Background: Sleep disturbance, including poor subjective sleep quality and insomnia disorder, is common in older adults and associated with increases in age-related morbidity risk. Accumulating evidence implicates inflammation as an underlying mechanism. In two complementary studies, we examined whether sleep disturbance is associated with activation of cellular and transcriptional mechanisms of inflammation in older adults.

Methods: Study 1 examined whether healthy older adults with poor subjective sleep quality (n = 62), compared to those with good subjective sleep quality (n = 101), differed in monocytic production of interleukin (IL)-6 and/or tumor necrosis factor (TNF)-α following stimulation with lipopolysaccharide. Study 2 examined whether older adults with insomnia disorder (n = 17), compared to those without insomnia disorder (n = 25), differed in the regulation of transcription factors (TFs) related to immune activation (i.e., nuclear factor-κB/Rel family), sympathetic nervous system (SNS) activity (i.e., cAMP-response element-binding protein), hypothalamic-pituitary-adrenal (HPA) axis activity (i.e., glucocorticoid receptor) and anti-viral responses (i.e., interferon-regulatory factor/interferon-stimulated response element) assessed in peripheral blood mononuclear cells.

Results: In Study 1, older adults with poor subjective sleep quality, compared to those with good subjective sleep quality, showed higher percentages of stimulated monocytes producing IL-6 only (25.4 ± 16.8 % vs 20.4 ± 13.9 %; p < 0.05, η = 0.03), producing TNF-α only (37.6 ± 13.1 % vs 31.2 ± 14.3 %; p < 0.01, η = 0.05), and co-producing IL-6/TNF-α simultaneously (17.8 ± 11.7 % vs 13.9 ± 9.6 %; p < 0.05, η = 0.03). In Study 2, older adults with insomnia disorder, compared to those without insomnia disorder, showed higher TF activity related to immune activation (p's < 0.05) and SNS function (p's < 0.001), along with lower TF activity related to HPA axis function (p's < 0.05).

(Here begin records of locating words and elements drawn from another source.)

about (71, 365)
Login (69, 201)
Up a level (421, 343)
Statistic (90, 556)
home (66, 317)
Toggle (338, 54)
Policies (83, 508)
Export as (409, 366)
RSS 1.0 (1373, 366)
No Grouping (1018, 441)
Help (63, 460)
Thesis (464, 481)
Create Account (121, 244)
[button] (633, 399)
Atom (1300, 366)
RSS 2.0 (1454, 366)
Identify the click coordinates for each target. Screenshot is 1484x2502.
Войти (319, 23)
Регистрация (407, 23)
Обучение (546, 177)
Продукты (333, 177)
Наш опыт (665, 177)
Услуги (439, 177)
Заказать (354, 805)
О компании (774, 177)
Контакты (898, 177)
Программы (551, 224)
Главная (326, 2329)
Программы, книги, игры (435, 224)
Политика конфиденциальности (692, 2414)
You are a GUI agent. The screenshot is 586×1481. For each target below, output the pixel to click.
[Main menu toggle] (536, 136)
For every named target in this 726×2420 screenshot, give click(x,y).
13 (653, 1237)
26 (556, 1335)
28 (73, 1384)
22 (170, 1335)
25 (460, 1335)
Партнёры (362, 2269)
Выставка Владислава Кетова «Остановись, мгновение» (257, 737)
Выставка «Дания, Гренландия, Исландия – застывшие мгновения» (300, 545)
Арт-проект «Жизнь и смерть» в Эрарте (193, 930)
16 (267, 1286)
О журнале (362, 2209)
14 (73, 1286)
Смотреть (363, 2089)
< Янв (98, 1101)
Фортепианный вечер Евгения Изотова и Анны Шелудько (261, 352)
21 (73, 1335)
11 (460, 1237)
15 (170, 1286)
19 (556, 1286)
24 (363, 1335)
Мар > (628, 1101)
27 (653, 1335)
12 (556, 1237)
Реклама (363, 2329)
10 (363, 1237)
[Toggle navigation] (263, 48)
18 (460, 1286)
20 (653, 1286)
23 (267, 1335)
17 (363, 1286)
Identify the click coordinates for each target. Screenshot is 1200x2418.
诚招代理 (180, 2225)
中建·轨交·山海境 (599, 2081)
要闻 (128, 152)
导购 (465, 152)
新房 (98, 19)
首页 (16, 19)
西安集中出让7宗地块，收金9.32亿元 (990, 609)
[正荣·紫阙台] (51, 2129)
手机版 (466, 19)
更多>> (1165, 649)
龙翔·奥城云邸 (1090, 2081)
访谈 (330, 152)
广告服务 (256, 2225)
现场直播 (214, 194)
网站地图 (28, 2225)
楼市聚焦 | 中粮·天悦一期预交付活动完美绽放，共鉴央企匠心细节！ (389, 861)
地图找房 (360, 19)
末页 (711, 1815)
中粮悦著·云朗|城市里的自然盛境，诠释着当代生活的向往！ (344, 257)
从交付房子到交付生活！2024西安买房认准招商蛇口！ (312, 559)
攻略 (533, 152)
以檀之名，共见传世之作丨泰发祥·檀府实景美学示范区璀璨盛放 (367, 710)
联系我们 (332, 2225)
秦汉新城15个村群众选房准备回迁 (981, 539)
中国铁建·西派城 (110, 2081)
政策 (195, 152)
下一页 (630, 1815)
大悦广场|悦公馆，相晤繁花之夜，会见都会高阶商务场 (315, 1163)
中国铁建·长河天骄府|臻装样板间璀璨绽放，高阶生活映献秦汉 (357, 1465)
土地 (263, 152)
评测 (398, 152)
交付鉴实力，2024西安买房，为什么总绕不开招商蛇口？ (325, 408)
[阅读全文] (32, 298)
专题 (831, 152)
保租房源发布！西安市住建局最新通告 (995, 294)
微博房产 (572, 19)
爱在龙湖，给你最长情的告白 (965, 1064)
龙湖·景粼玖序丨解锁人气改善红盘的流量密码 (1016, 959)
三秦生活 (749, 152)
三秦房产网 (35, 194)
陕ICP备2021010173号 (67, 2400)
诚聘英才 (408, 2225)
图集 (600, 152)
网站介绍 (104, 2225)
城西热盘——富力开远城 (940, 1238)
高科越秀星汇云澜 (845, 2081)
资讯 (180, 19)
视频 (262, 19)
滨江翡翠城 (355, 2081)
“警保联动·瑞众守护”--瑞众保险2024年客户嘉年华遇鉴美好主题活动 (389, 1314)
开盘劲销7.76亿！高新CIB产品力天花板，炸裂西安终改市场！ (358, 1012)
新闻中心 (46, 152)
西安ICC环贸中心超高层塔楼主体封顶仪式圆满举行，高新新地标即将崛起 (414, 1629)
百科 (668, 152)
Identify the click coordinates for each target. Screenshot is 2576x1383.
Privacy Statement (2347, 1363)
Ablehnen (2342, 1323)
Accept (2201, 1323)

Conclusion: In older adults, poor subjective sleep quality and insomnia diagnosis are associated with increases in monocytic cytokine production and changes in TF activity related to immune activation, SNS function, and HPA axis function. Activation of markers of cellular and transcriptional inflammation might contribute to the link between sleep disturbance and age-related morbidity risk.